§ **DOCUMENT TEXT**

■ ■ ■ ■

Divestment, board, and disclosure mandates — the third of the four major ESG categories — aim to require or encourage many of the same policies that boycott bans prohibit. Maine's law, which requires divestment from fossil fuels within six years of its passage, is the most sweeping of these and the most directly connected to the ESG movement. Others are more limited: California, for example, forbids state-sponsored travel to any place state regulators judge to be discriminating on the basis of "sexual orientation, gender identity or gender expression." (This includes almost every state that voted for Donald Trump in 2020.) The Golden State also imposes gender quotas on the governance boards of major public companies.

Some policies that might be considered ESG-related if they were introduced today predate the current movement. For example, over 25 states — including some decidedly Republican-leaning ones like Texas and Ohio — have a renewable portfolio standard that directs investment toward forms of energy that emit less of the carbon dioxide that causes climate change. More limited state-level boycott bans — including 35 laws blacklisting companies that boycott the state of Israel — would also probably fall under the ESG banner if introduced today.

A review of ESG laws makes clear that, despite the movement's name, nearly all of the ESG policies enacted or under consideration deal only with the environmental and governance parts of the ESG agenda. The "social" component of ESG for most companies consists largely of philanthropy that supports uncontroversial charities, local schools, parks, workforce recruitment, civic associations, and volunteer fire departments. Nobody objects to these charitable activities, and they are not really public-policy issues or topics discussed under the ESG label in business schools. Businesses do get involved in more controversial social issues — including abortion, civil rights, and gender identity — that may be relevant to the ESG movement, but such issues haven't been the topic of much lawmaking.

■ ■ ■ ■

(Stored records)
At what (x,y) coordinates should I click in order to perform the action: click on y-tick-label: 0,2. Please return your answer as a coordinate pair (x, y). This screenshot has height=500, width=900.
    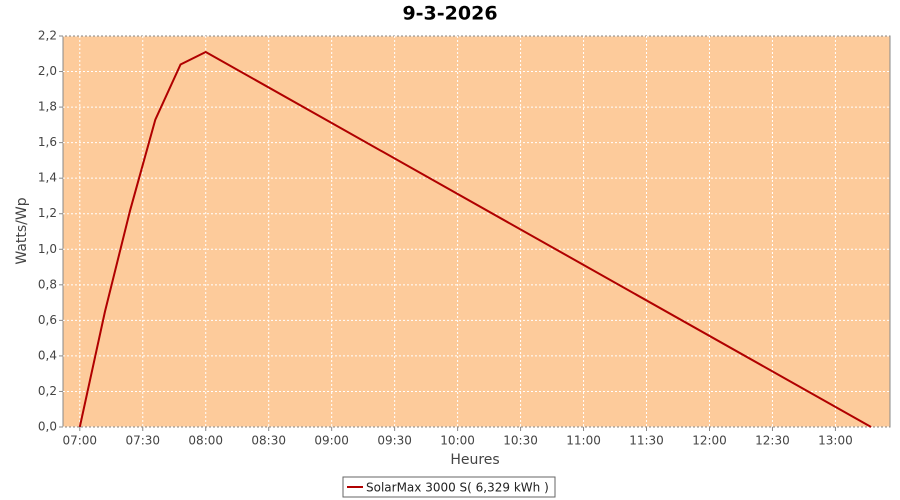
    Looking at the image, I should click on (48, 391).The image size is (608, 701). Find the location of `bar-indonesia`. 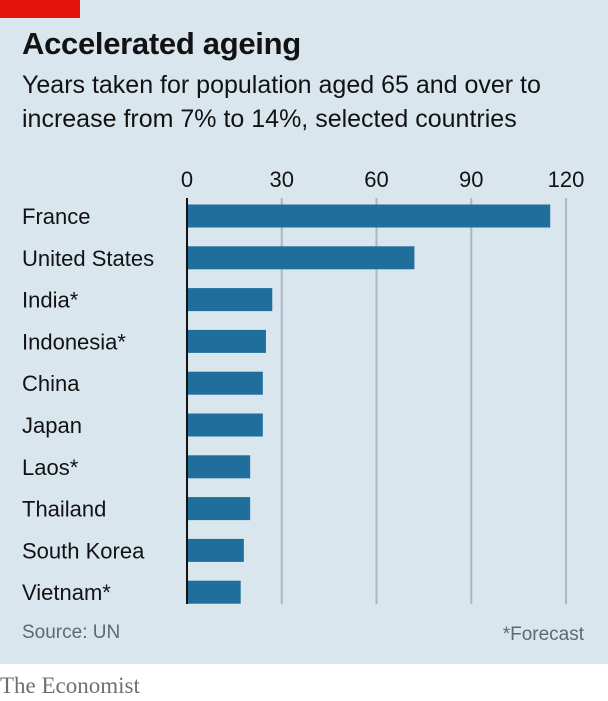

bar-indonesia is located at coordinates (226, 341).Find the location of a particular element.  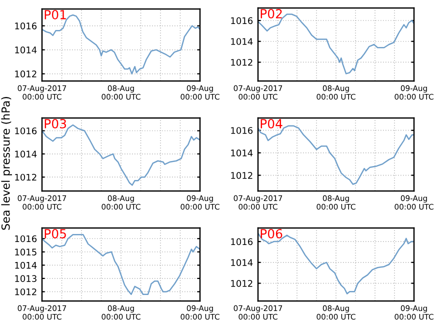

chart-title: P06 is located at coordinates (271, 233).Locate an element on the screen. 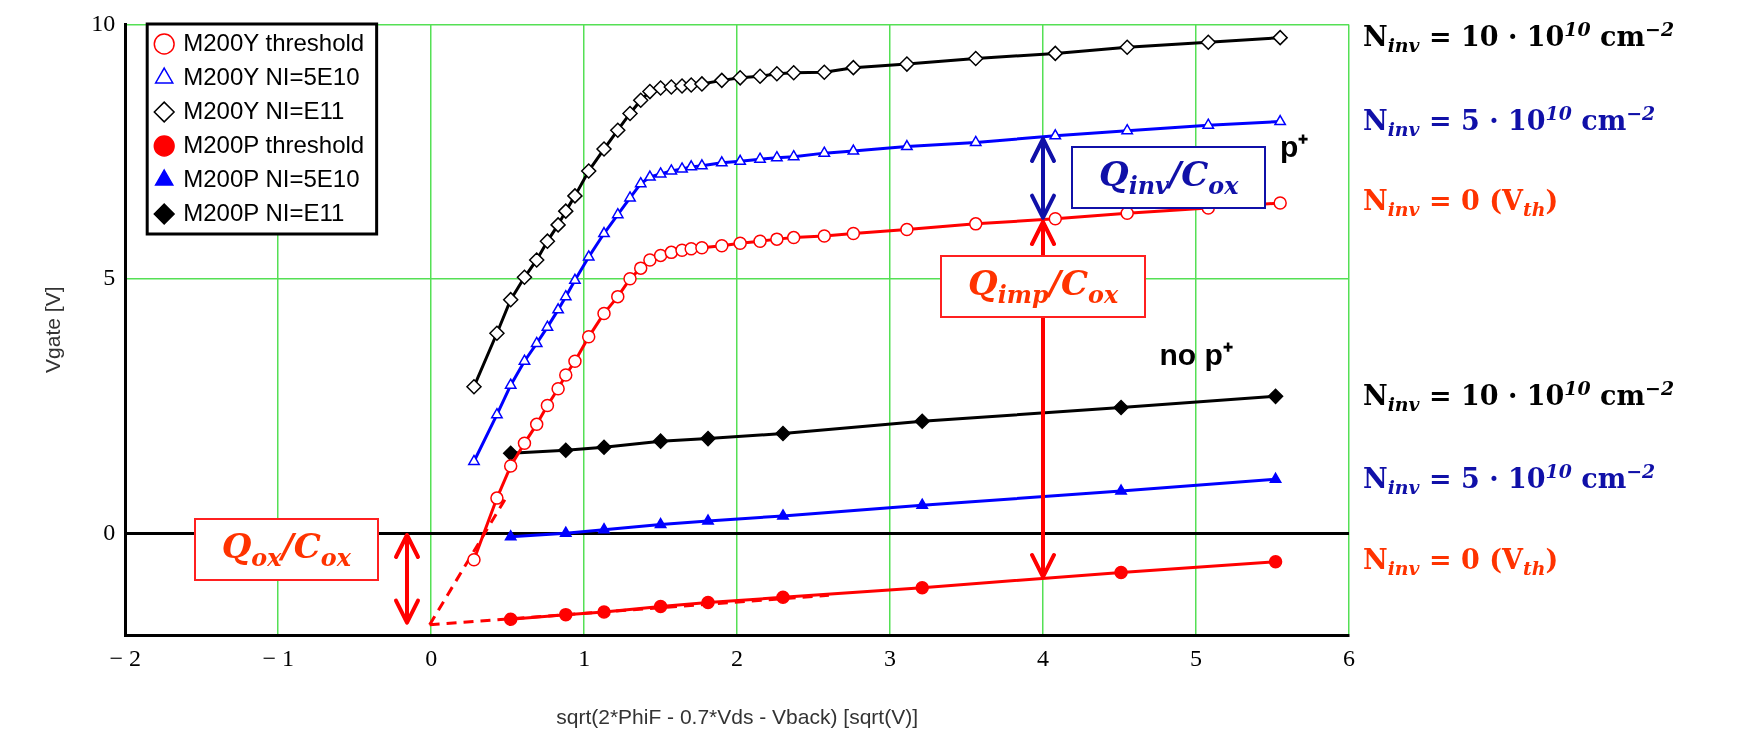  legend-label: M200P threshold is located at coordinates (274, 144). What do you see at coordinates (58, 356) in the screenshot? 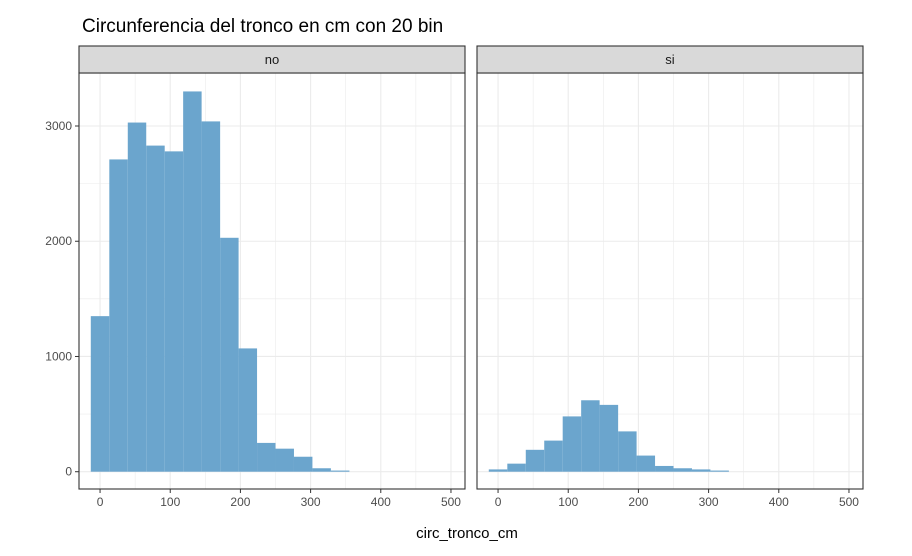
I see `y-tick-label: 1000` at bounding box center [58, 356].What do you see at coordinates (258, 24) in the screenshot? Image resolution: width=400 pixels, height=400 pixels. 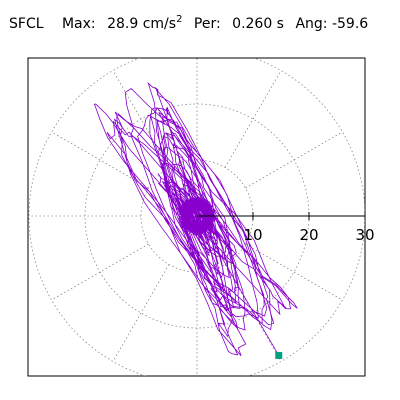 I see `per-value: 0.260 s` at bounding box center [258, 24].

■ ■ ■ ■

In the text on state ESG laws, within what period must Maine divest from fossil fuels?

Within six years of the law's passage.